Foster's primary fame rests on his songs of the antebellum South, and taken song for song, these remain his best. At the time "Old Folks at Home" was written, the composer had never been south of the Ohio River, except, possibly, on visits to Kentucky. The name "Swanee River" was found on a map; Foster thought it sounded better than the "Pedee River" he originally intended. The musician's concept of African American life was gained principally from childhood visits to black church services and from minstrel shows. Not until 1852 did Foster make a brief trip through the plantation South on a visit to New Orleans with his wife. Certainly the African American element in his songs is slight, essentially shaped by the white man's sentimentalized notions of African American character. While Foster was an avowed Democrat and an opponent of abolition, his song "My Old Kentucky Home" was originally entitled "Poor Uncle Tom, Good Night" and bears certain similarities to Harriet Beecher Stowe's book Uncle Tom's Cabin. The song pictures happy "darkies," who when "hard times comes a-knocking at the door" have to part, as they are sent "where the head must bow and the back will have to bend." "Old Black Joe" (1860) reflects this same unrealistic view of blacks before the Civil War--a view widely held among Northern whites. Aside from his own sentimentality, Foster was writing for a market, and he produced songs to appeal to blackface minstrels.

Worth as a Composer

Foster's strength as a composer lay in his gift for poignant melody; some of his simplest tunes are among his finest. Since he had little formal training as a musician, his compositions sprang far more from his heart than from his mind and even occasionally fell into amateurishness. Pressed by financial considerations, he was never able to cultivate a musicianship of subtlety or depth. He was nevertheless adept enough to harmonize his tunes instinctively in a manner consistent with their overall mood--that is, quite directly and simply, allowing the melody to predominate. In this regard he has been compared with the Austrian composer Franz Schubert. Yet, unlike many of the professional musicians of the seaboard cities of the early United States, Foster did not imitate foreign models. The influences shaping his music were predominantly American, and therefore his tunes are perhaps as native as any produced in the United States during the early 19th century. At the same time Foster's songs are fundamentally human and are of fairly universal appeal. One American writer of the day, reporting on his visit to the Orient in 1853, said that he had heard "Oh! Susanna" sung by a Hindu musician in Delhi.
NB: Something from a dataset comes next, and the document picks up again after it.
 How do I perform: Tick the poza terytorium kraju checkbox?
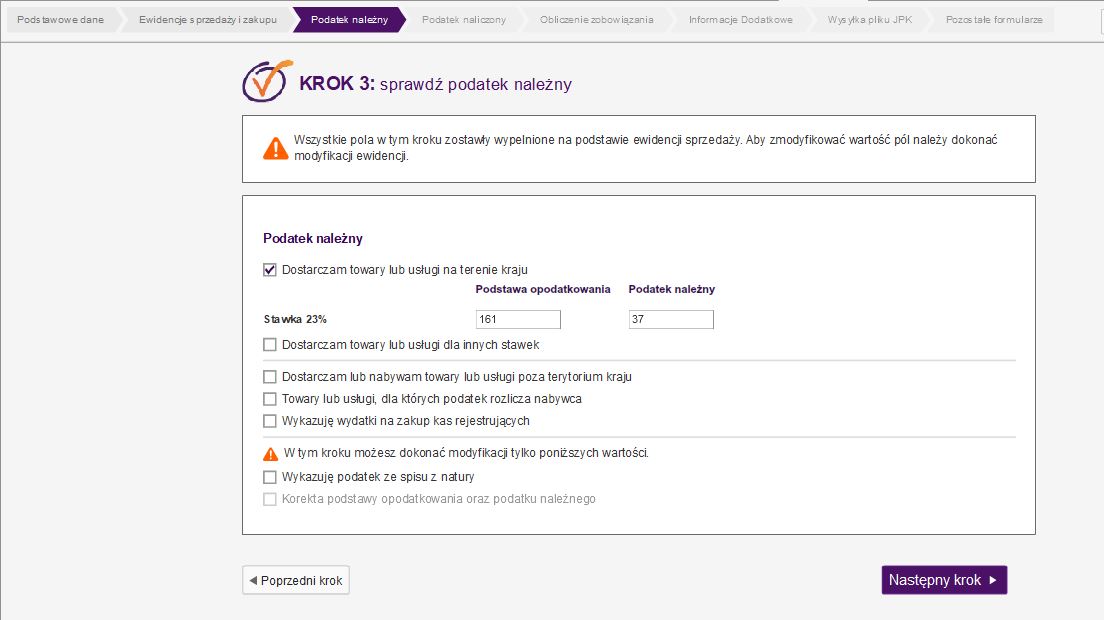[270, 377]
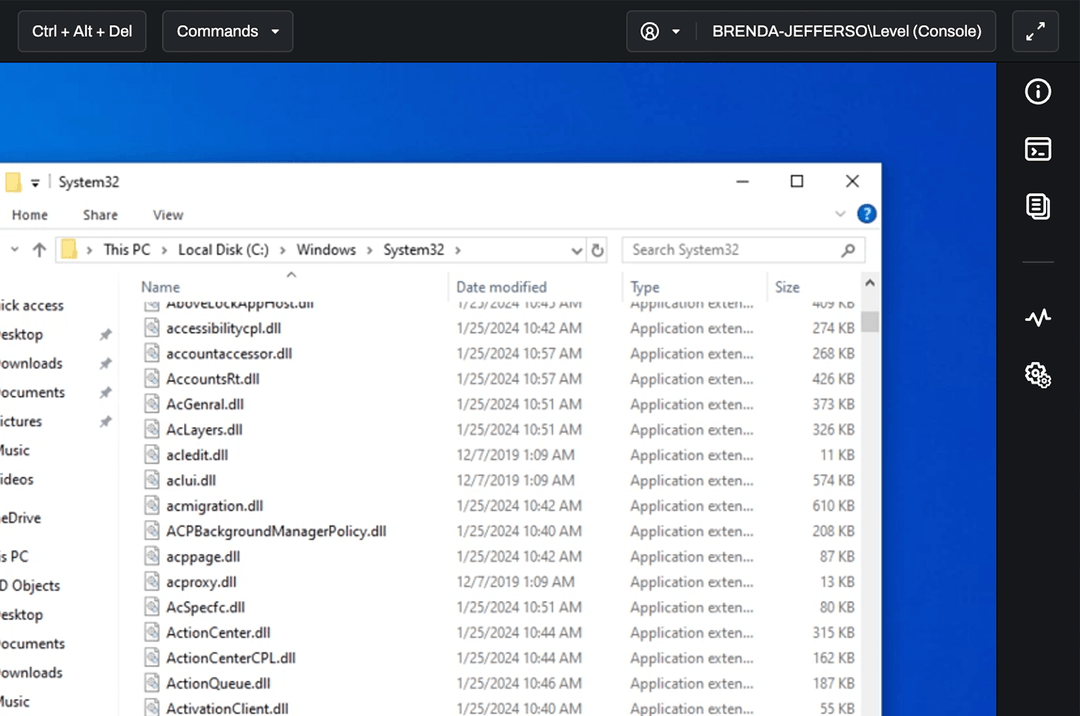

Foster composed over 200 songs. Approximately 150 were parlor songs; about 30 were written for minstrel shows. Of far lesser quality were his religious hymns published in 1863. Foster also wrote occasional pieces such as "Santa Anna's Retreat from Buena Vista," a quick-step for piano. Although his songs have often been spoken of loosely as folk music, in their sentimentality and nostalgia they reflect the temperament and character of their composer and fall more accurately into the category of popular art.

Further Reading

  • The standard biography of Foster is John Tasker Howard, Stephen Foster, America's Troubador (1934; rev. ed. 1953). The serious researcher will find Evelyn Foster Morneweck, Chronicles of Stephen Foster's Family (2 vols., 1944), indispensable. Foster's participation in politics is satisfactorily covered in Fletcher Hodges, Stephen Foster, Democrat (1946). Interesting sections on Foster may be found in Gilbert Chase, America's Music: From the Pilgrims to the Present (1955; 2d ed. 1966), and Wilfrid Mellers, Music in a New Found Land (1964). Recommended for general historical background are Carl F. Wittke, Tambo and Bones: A History of the American Minstrel Stage (1930), the classic study of minstrelsy, but with no particular reference to Foster's music; and E. Douglas Branch, The Sentimental Years, 1836-1860 (1934).
  • Milligan, Harold Vincent, Stephen Collins Foster: a biography of America's folk-song composer, New York: Gordon Press, 1977, 1920.